### STORED DATA
□ □ □ □
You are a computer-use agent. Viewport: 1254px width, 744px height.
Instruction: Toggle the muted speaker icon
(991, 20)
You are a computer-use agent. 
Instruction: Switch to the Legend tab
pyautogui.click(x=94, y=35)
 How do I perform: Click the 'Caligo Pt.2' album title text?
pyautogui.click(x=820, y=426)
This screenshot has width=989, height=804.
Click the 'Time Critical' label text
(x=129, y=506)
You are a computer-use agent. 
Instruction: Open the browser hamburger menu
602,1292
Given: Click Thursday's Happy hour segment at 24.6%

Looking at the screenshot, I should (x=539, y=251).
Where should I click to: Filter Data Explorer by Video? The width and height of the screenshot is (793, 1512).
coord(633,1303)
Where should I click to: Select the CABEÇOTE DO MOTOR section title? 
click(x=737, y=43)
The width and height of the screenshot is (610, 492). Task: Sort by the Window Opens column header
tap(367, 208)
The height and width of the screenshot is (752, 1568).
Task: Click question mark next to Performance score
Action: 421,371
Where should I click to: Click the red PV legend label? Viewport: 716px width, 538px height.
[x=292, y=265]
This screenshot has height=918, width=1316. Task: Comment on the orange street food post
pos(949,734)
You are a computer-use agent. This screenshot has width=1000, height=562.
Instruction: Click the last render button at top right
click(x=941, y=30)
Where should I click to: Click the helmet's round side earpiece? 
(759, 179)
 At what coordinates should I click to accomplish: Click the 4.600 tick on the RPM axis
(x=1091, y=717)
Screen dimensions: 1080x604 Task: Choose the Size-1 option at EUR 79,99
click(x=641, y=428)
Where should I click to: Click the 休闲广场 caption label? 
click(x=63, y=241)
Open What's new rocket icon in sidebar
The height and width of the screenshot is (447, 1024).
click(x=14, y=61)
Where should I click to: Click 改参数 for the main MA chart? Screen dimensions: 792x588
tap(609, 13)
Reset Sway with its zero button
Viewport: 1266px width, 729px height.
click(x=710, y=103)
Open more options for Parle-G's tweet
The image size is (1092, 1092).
□ □ □ □
### REQUIRED ACTION
Each line of the listing has to be repeated exactly in the reply.

### OUTPUT OF THE EXERCISE
You are a computer-use agent. Viewport: 1254px width, 744px height.
Instruction: Toggle the muted speaker icon
(991, 20)
You are a computer-use agent. 
Instruction: Switch to the Legend tab
pyautogui.click(x=94, y=35)
 How do I perform: Click the 'Caligo Pt.2' album title text?
pyautogui.click(x=820, y=426)
This screenshot has width=989, height=804.
Click the 'Time Critical' label text
(x=129, y=506)
You are a computer-use agent. 
Instruction: Open the browser hamburger menu
602,1292
Given: Click Thursday's Happy hour segment at 24.6%

Looking at the screenshot, I should (x=539, y=251).
Where should I click to: Filter Data Explorer by Video? The width and height of the screenshot is (793, 1512).
coord(633,1303)
Where should I click to: Select the CABEÇOTE DO MOTOR section title? 
click(x=737, y=43)
The width and height of the screenshot is (610, 492). Task: Sort by the Window Opens column header
tap(367, 208)
The height and width of the screenshot is (752, 1568).
Task: Click question mark next to Performance score
Action: 421,371
Where should I click to: Click the red PV legend label? Viewport: 716px width, 538px height.
[x=292, y=265]
This screenshot has height=918, width=1316. Task: Comment on the orange street food post
pos(949,734)
You are a computer-use agent. This screenshot has width=1000, height=562.
Instruction: Click the last render button at top right
click(x=941, y=30)
Where should I click to: Click the helmet's round side earpiece? 
(759, 179)
 At what coordinates should I click to accomplish: Click the 4.600 tick on the RPM axis
(x=1091, y=717)
Screen dimensions: 1080x604 Task: Choose the Size-1 option at EUR 79,99
click(x=641, y=428)
Where should I click to: Click the 休闲广场 caption label? 
click(x=63, y=241)
Open What's new rocket icon in sidebar
The height and width of the screenshot is (447, 1024).
click(x=14, y=61)
Where should I click to: Click 改参数 for the main MA chart? Screen dimensions: 792x588
tap(609, 13)
Reset Sway with its zero button
Viewport: 1266px width, 729px height.
click(x=710, y=103)
Open more options for Parle-G's tweet
The image size is (1092, 1092).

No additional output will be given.